I take a deep breath before starting again. "Ok. What was it that fathered Amelie?"

"He is a shapechanger from a race older than humankind. They are as old as the birth of the world and call themselves Shapeless."

"Do they all run around making babies with humans?"

"No, only he."

"Are you one of them? Am I?" This is the real question I need answered.

"No. We are partially human - they are not."

"Then what are we?" I am pleading, I need so badly to know and understand.

"Children. Children of a father who should have never existed, who should have never planted his seed into the womb of a woman."

"In English this time please."

He sighs, I think he is really trying, but doesn't know quite how. I fail to have sympathy for him. He should have expected this. Hadn't he asked these same questions once?

"The Shapeless were never meant to interbreed with other species, human or animal. Somehow, at some point in time, one of them found a way to do it and did it with a vengeance. Ever since then he has been casting his seed across centuries, creating a half-breed race of children, of whom you and I are two."

"Two? There are more?"

"Yes, though how many I do not know for certain."

I am silent. I need to digest this. Edward/Michael respects my need by saying no more, only pouring himself a cup of tea while he waits for me to ask my next questions. So I am no longer fully human, but what is the other half: fairy, demon, some mythical creature like that? No, I didn't sprout wings, didn't shrink or grow pointed ears when I changed.
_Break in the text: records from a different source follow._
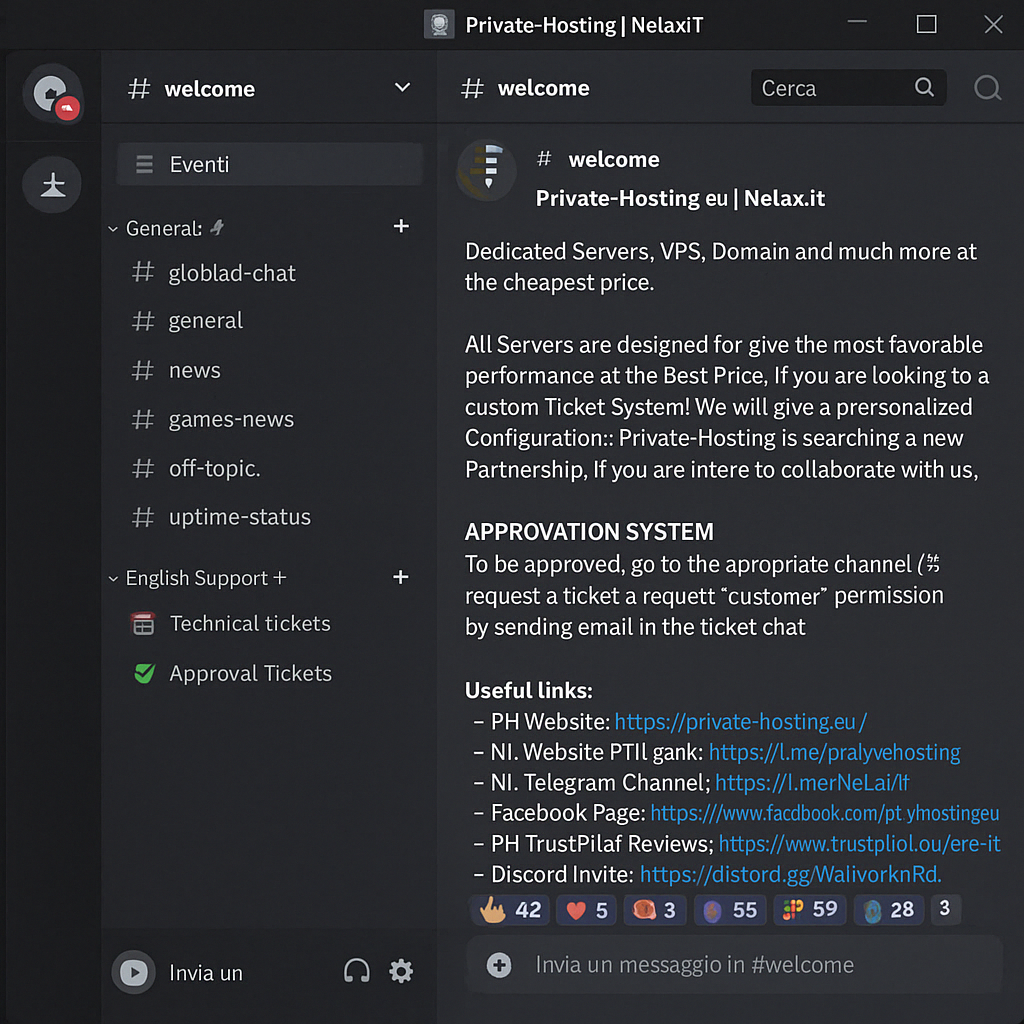Toggle the heart reaction with 5
Image resolution: width=1024 pixels, height=1024 pixels.
587,910
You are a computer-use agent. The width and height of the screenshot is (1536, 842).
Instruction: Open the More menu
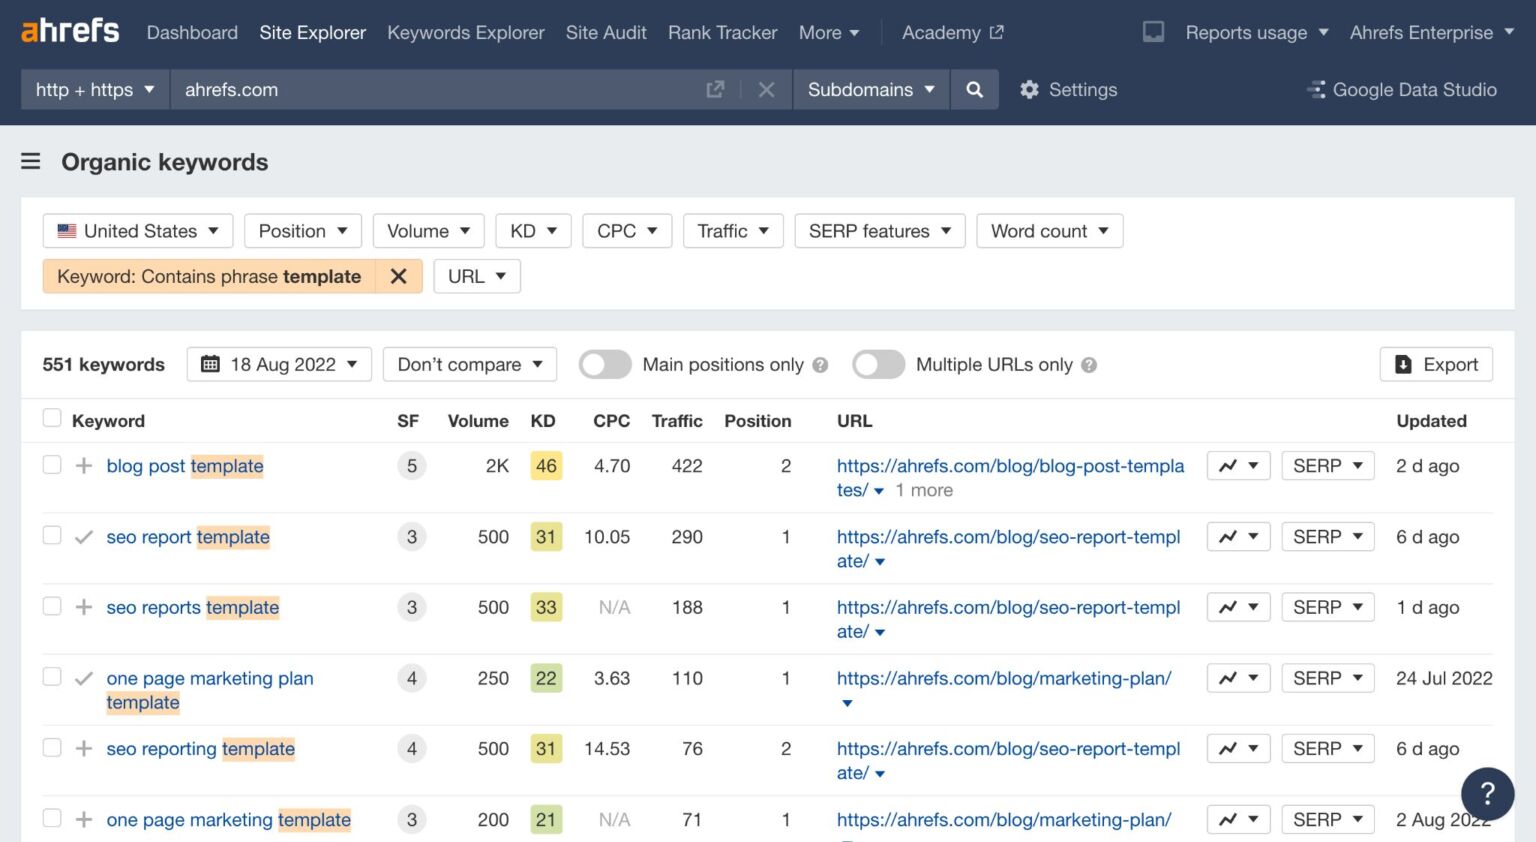point(828,32)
Right now I still look perfectly normal, but when I Became…

"I turned into a wolf, didn't I?"

"Yes."

"Is that what we are? Werewolves?"

"No. You took the wolf form because it was close to an image you held in your mind." Sasha, I'd been dreaming about my old dog. "It could have been anything. It can be anything." He looks at me again, and I see mischief in those eyes. "You are shapeless now, clay from which anything can be formed, so long as your mind can imagine it. You bleach your hair, don't you?"

I nod an affirmative, though I wonder how he was able to tell. My roots aren't showing yet.
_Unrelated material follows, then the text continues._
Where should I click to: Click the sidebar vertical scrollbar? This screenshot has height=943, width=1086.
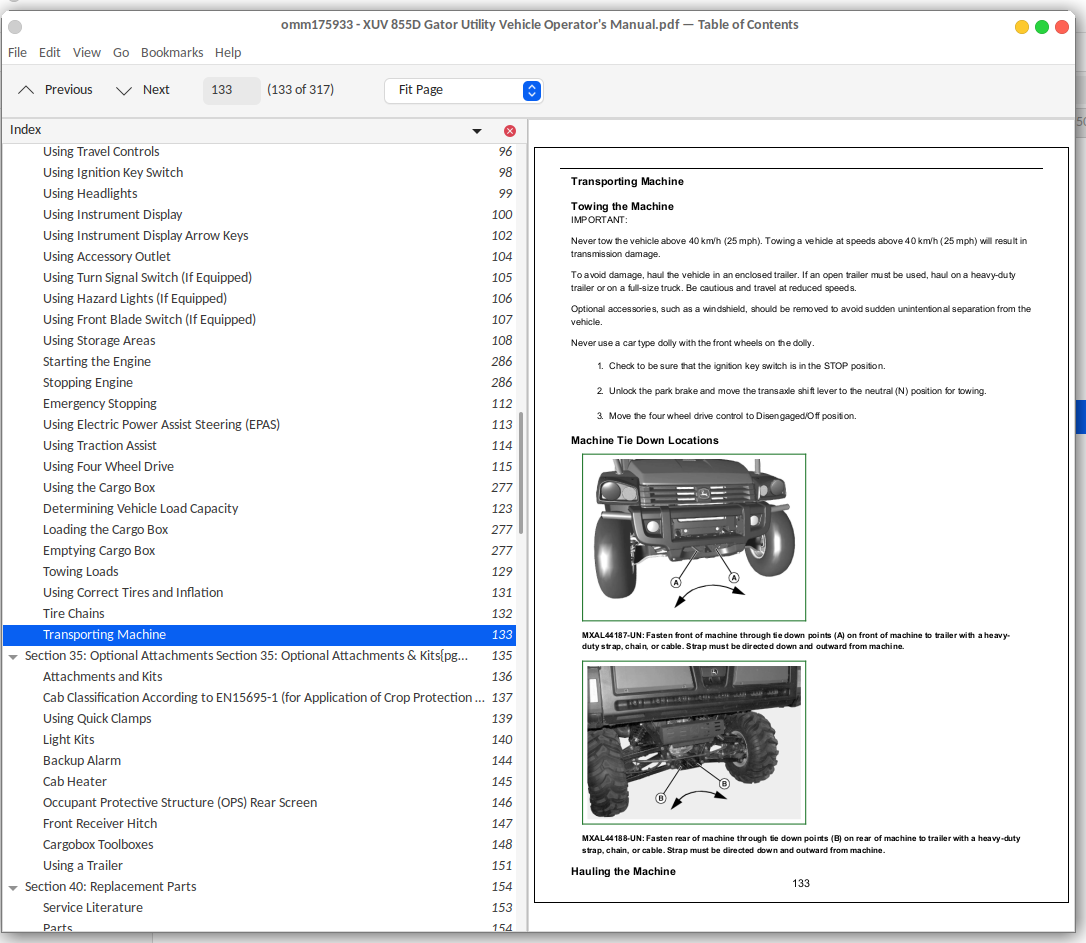(x=519, y=470)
"You don't have to anymore. Be blonde today, redhead tomorrow. Be short, tall, fat, slender, dark skinned, pale anything you desire, as often as you wish."
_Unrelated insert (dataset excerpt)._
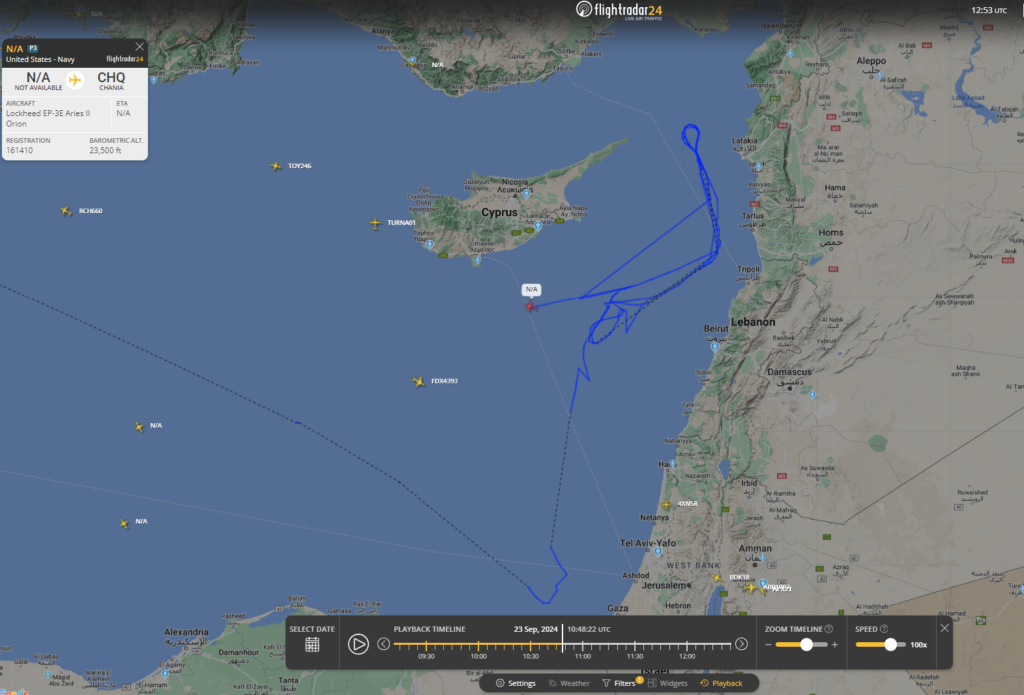Image resolution: width=1024 pixels, height=695 pixels.
Task: Start playback with the play button
Action: (358, 645)

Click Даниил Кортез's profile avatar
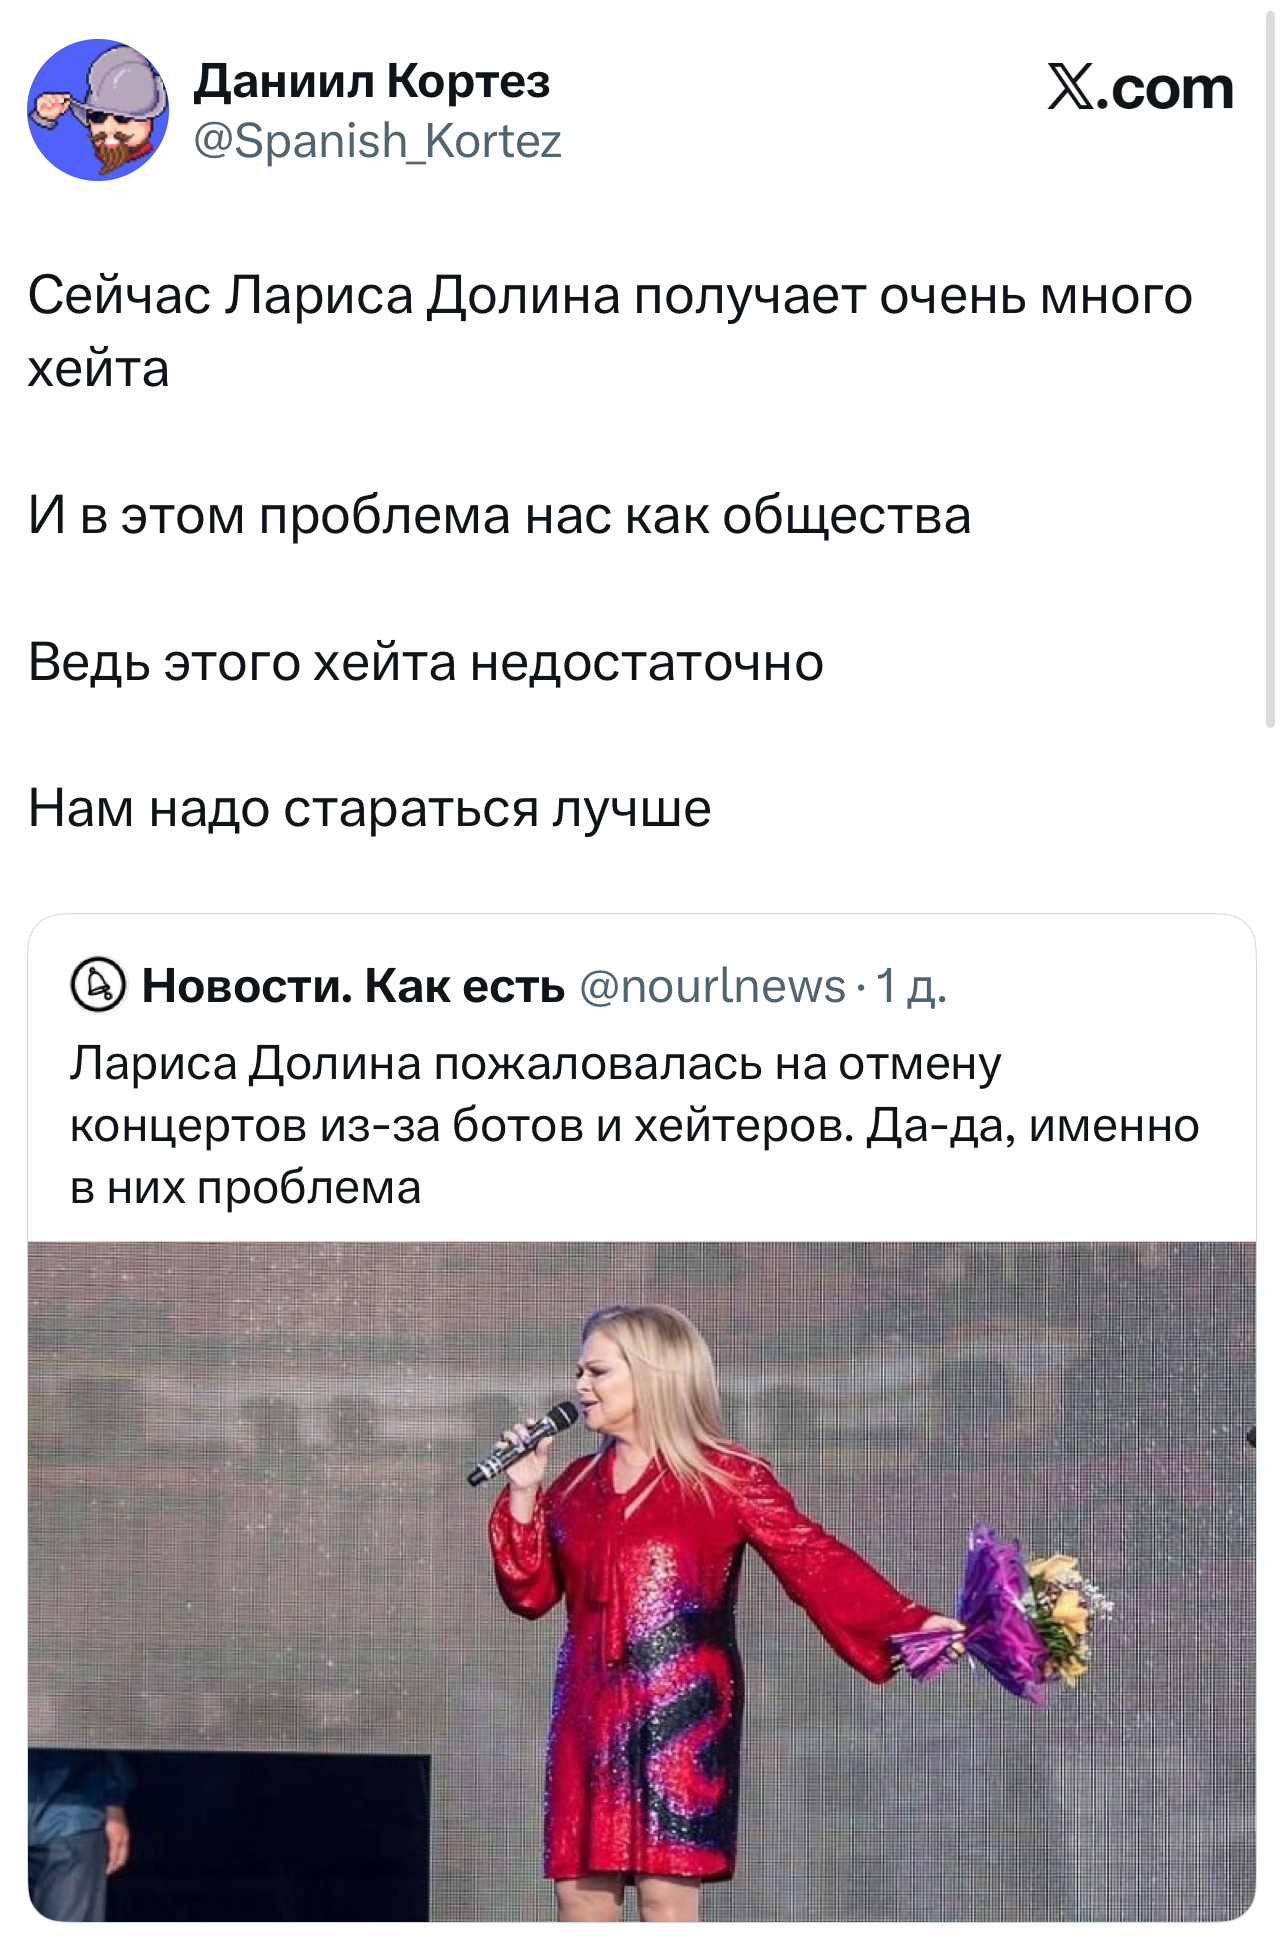[98, 110]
The concept frightens me. It would be so easy to lose track of who I am, if I could be anybody I wanted to with only a thought. He sees my sudden fear and nods, and I know he has felt it too. A shapeshifter, the stuff of fantasy, yet somehow the stuff of my reality. I look at my hands - are they the ones I had two days ago? Or have I already shaped them into something else unconsciously. I should be thin, horribly thin after so long starving, yet I know my body is as healthy as always. I am shaking; it is too much.

"I just want to be me,." I whisper, but he hears me and touches my hand.

"Then be you for now. You have eternity to play games of change."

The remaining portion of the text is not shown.